**EXTRACTED DATA**.
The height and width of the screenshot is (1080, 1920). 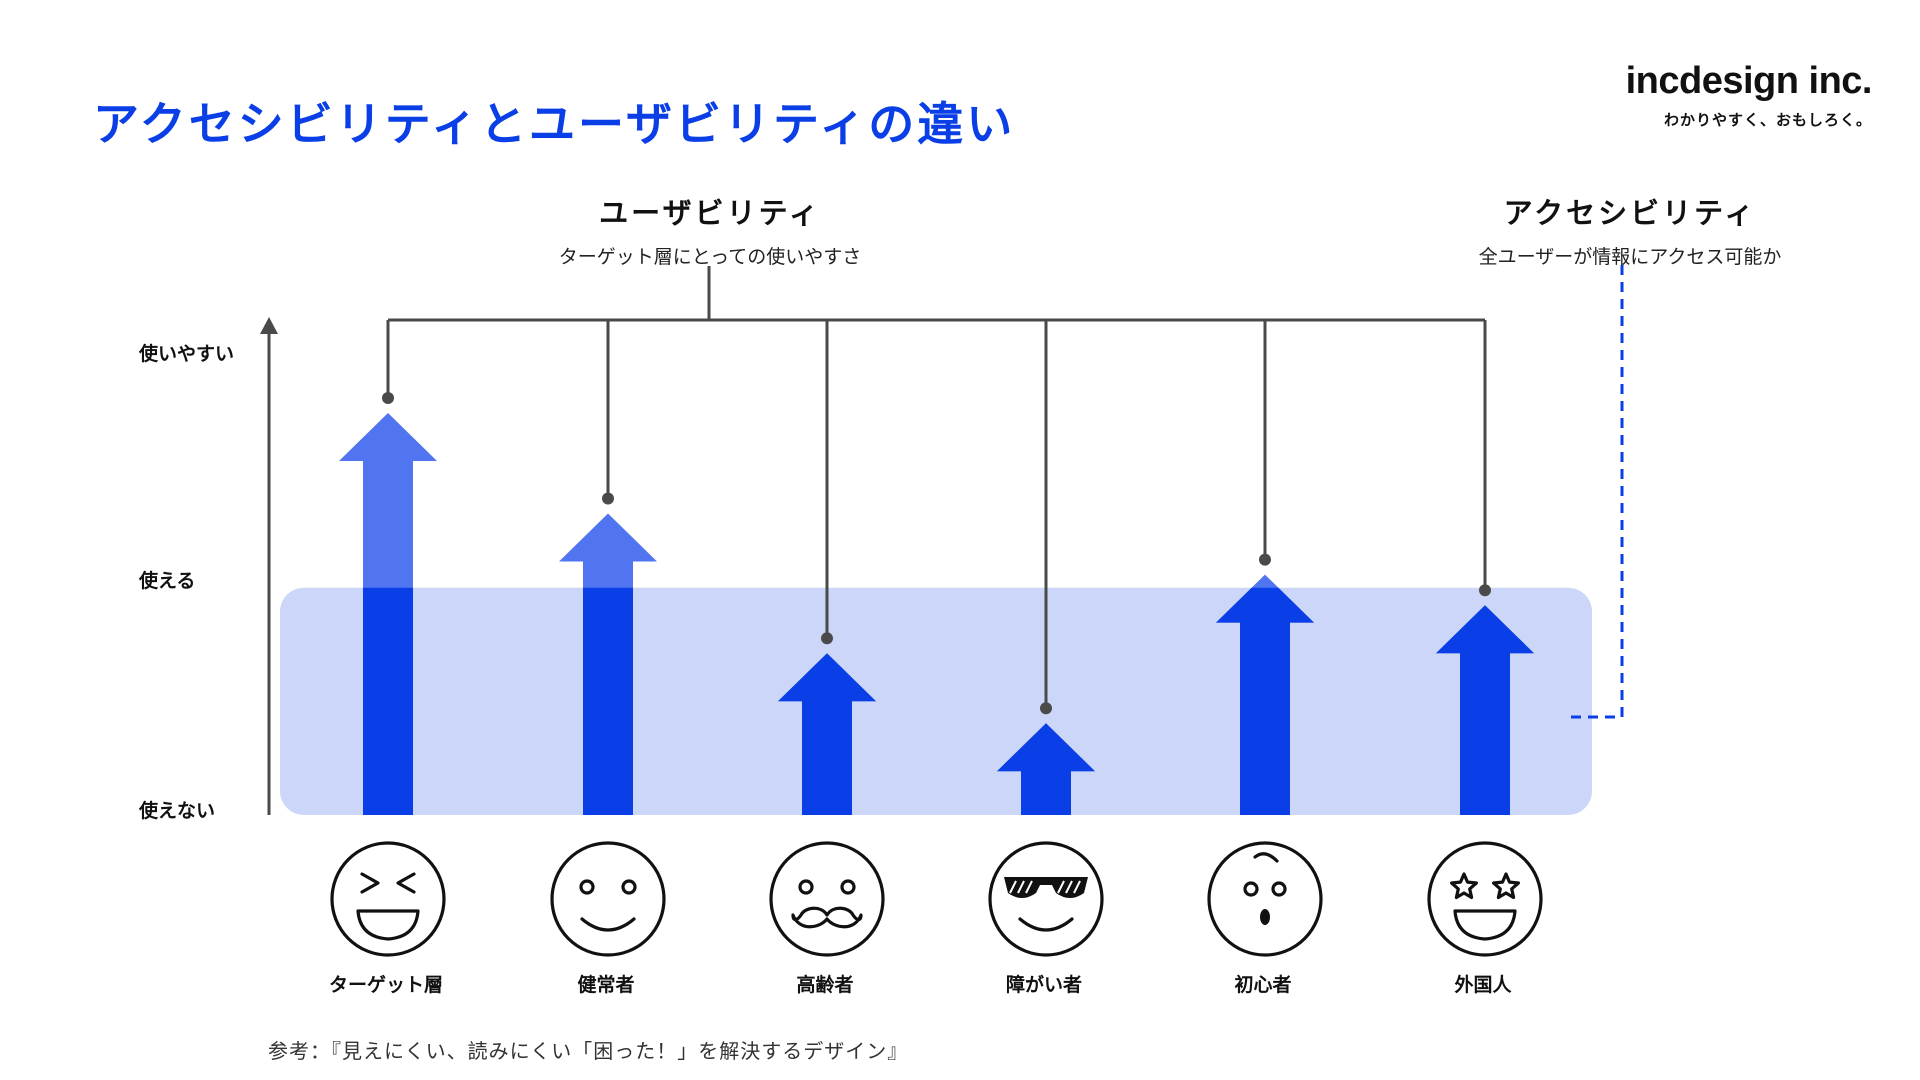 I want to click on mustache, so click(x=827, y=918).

--

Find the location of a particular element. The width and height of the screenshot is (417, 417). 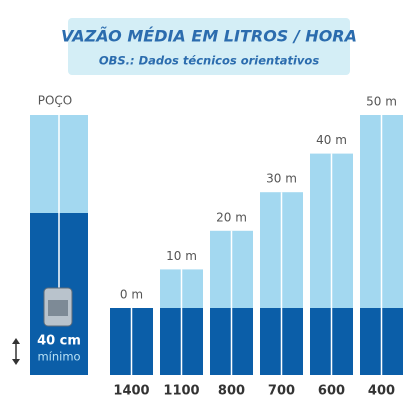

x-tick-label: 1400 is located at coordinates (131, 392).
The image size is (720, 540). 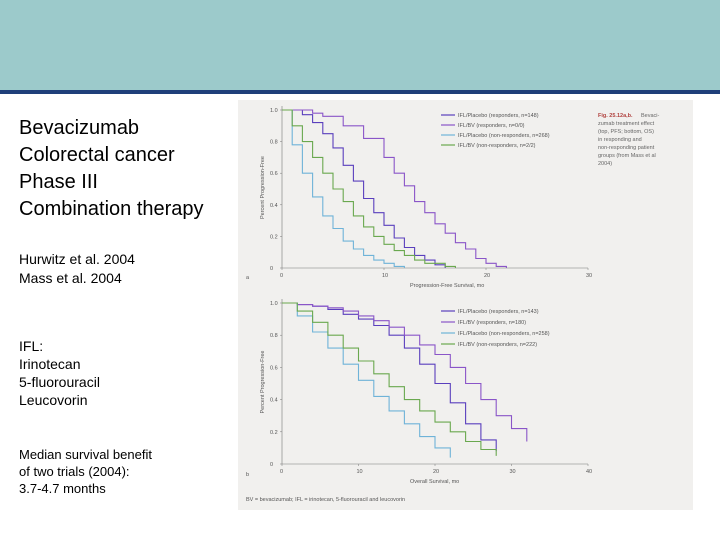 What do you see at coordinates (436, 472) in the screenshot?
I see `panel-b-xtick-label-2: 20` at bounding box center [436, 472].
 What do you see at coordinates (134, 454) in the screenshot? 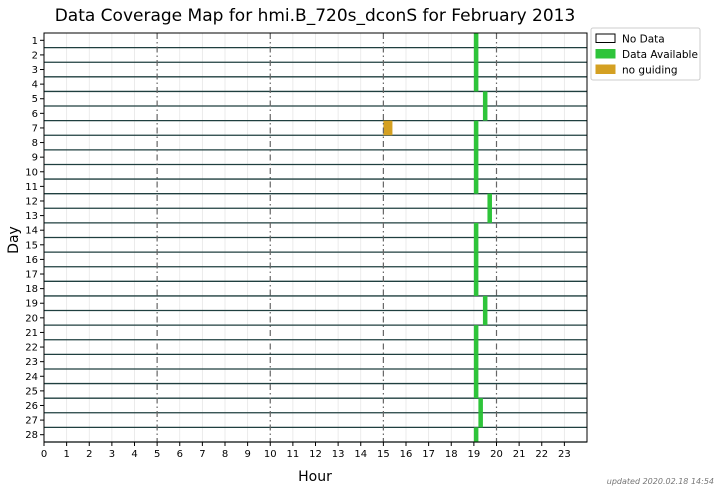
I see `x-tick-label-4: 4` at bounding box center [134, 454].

---

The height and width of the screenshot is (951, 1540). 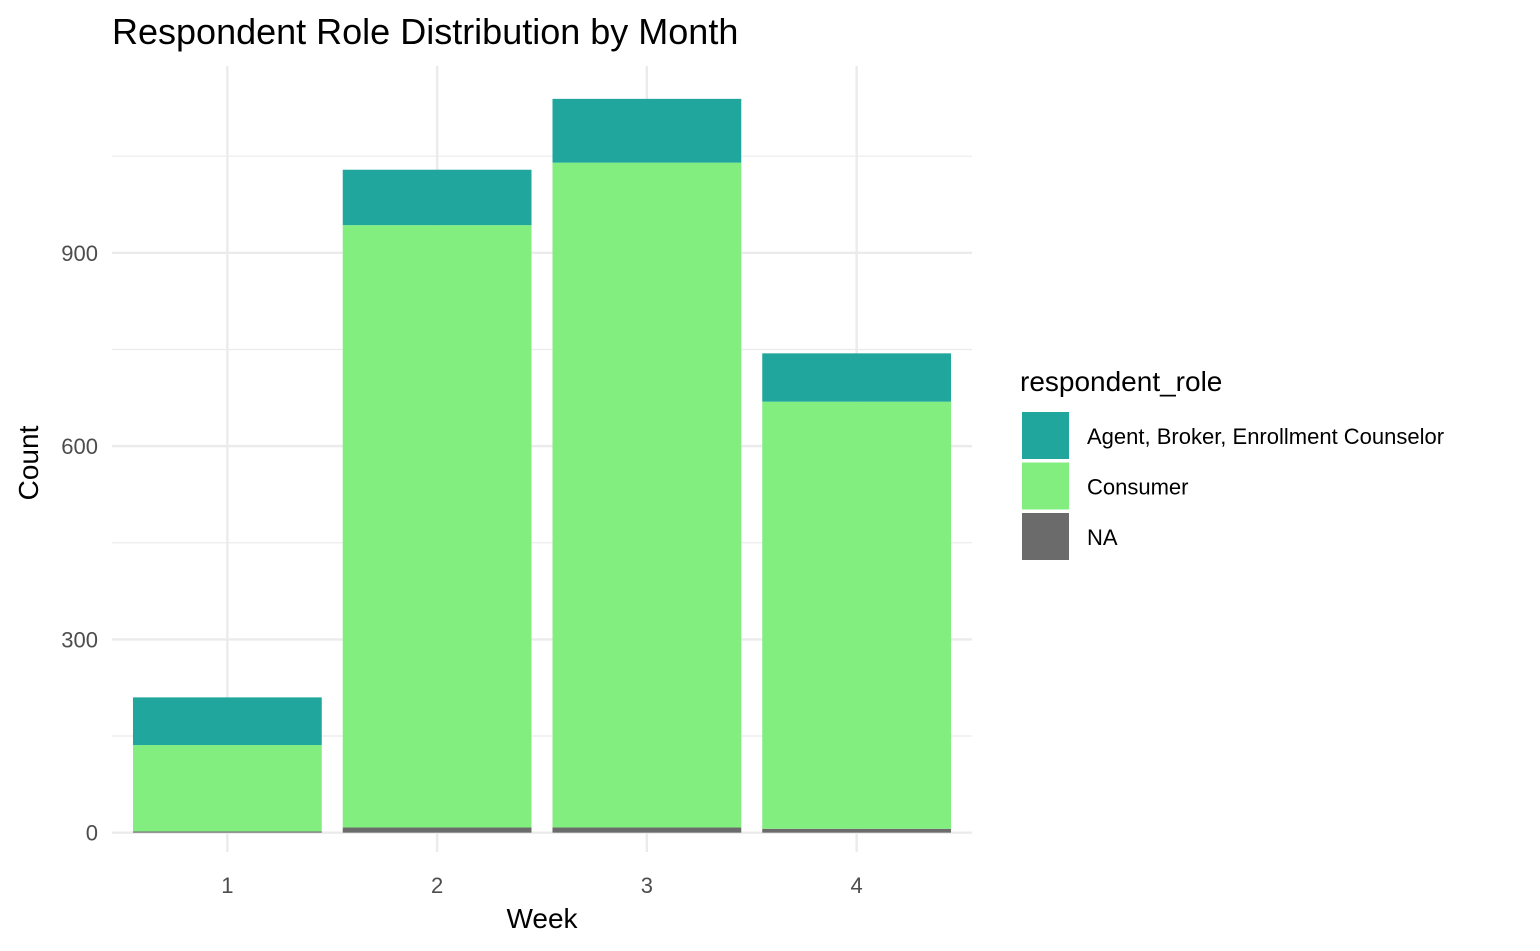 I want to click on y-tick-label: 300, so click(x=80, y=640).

**ASSIGNMENT**.
Rewrite the entries from the line with "What do you see at coordinates (134, 454)" up to and including the line with "center [134, 454].", replacing "screenshot" with "image" and keeping everything else the same. Leave the pictures out of your answer.

**ANSWER TO THE PROBLEM**.
 What do you see at coordinates (134, 454) in the image? 
I see `x-tick-label-4: 4` at bounding box center [134, 454].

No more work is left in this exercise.